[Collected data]

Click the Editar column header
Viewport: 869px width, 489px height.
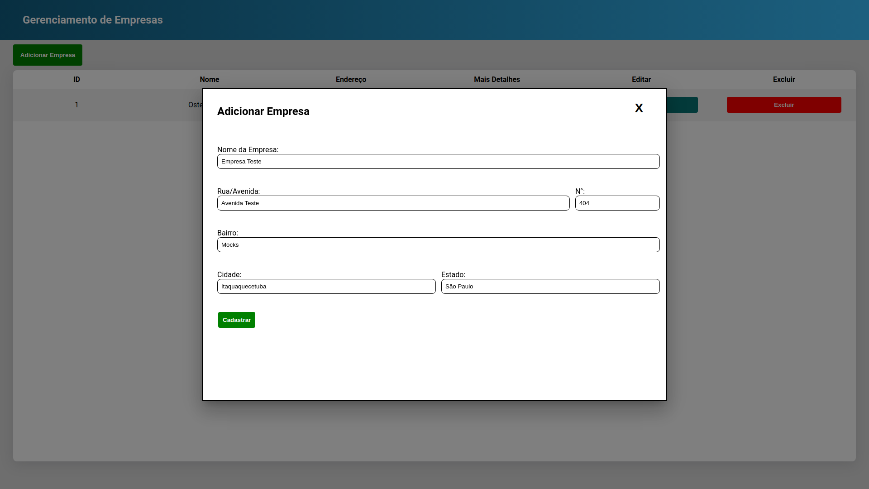(641, 79)
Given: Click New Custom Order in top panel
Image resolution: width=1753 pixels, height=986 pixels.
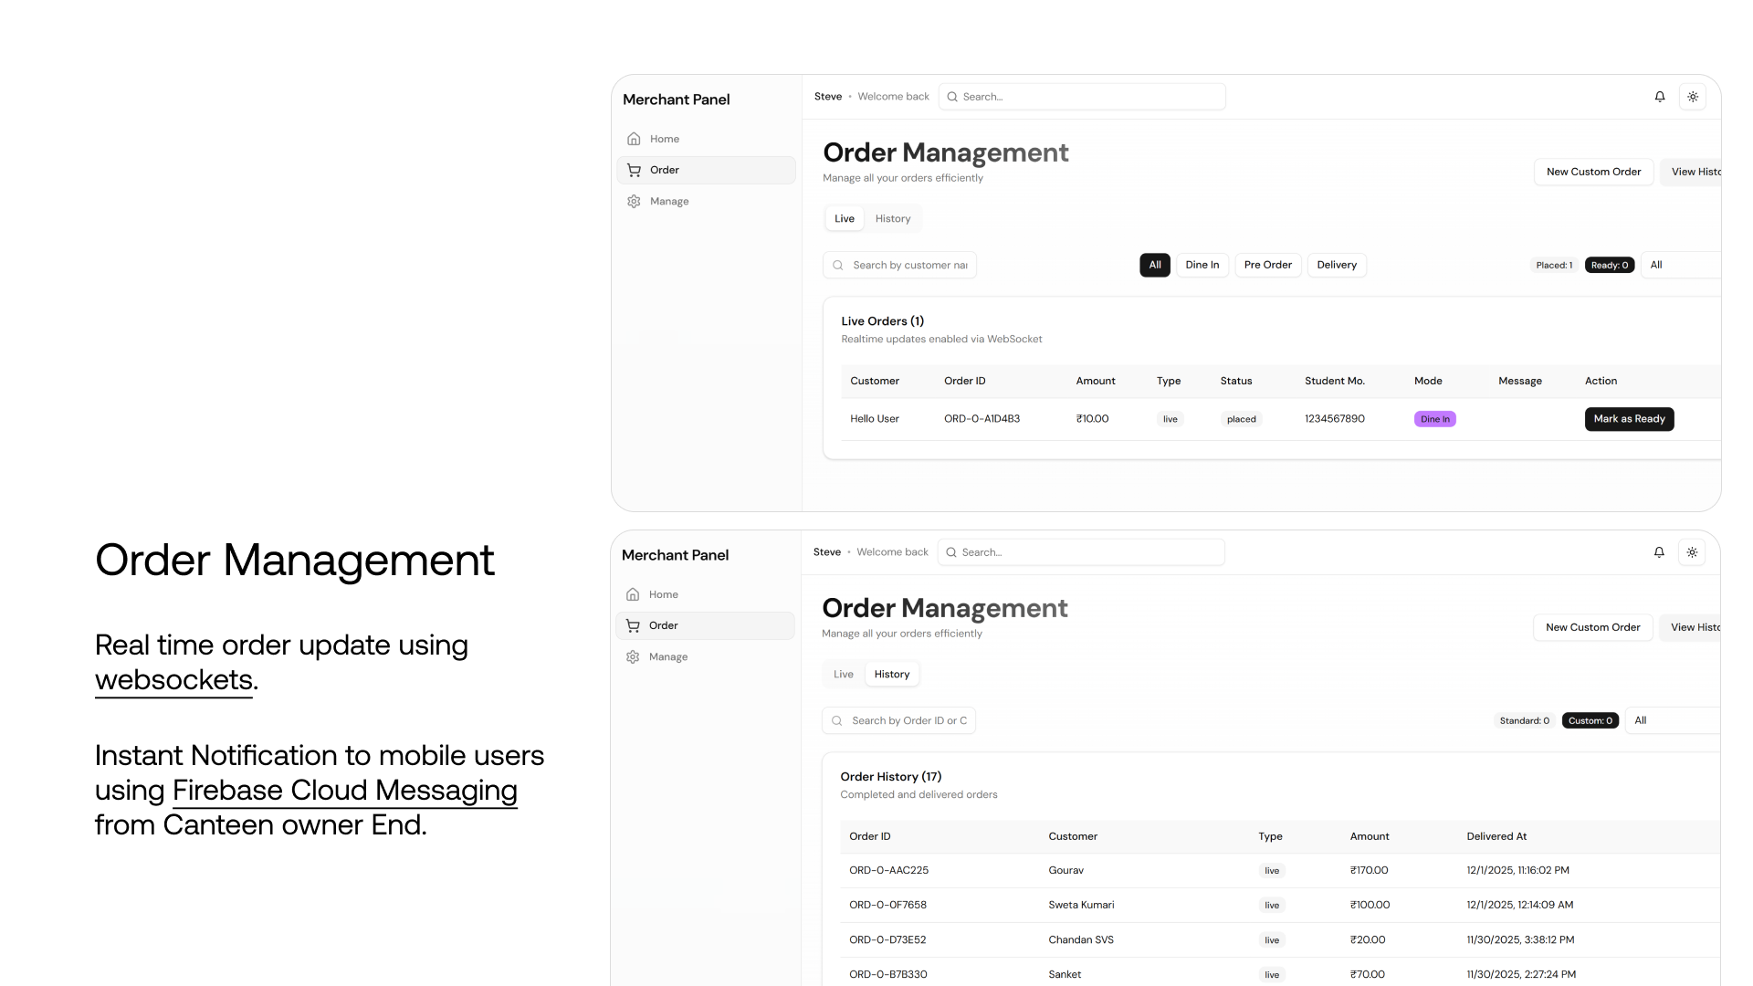Looking at the screenshot, I should (x=1593, y=173).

**Exercise directions:** Every line in the records above that contains the word "Click" should be copied out.

**Result of this exercise:**
Click the Editar column header
Given: Click New Custom Order in top panel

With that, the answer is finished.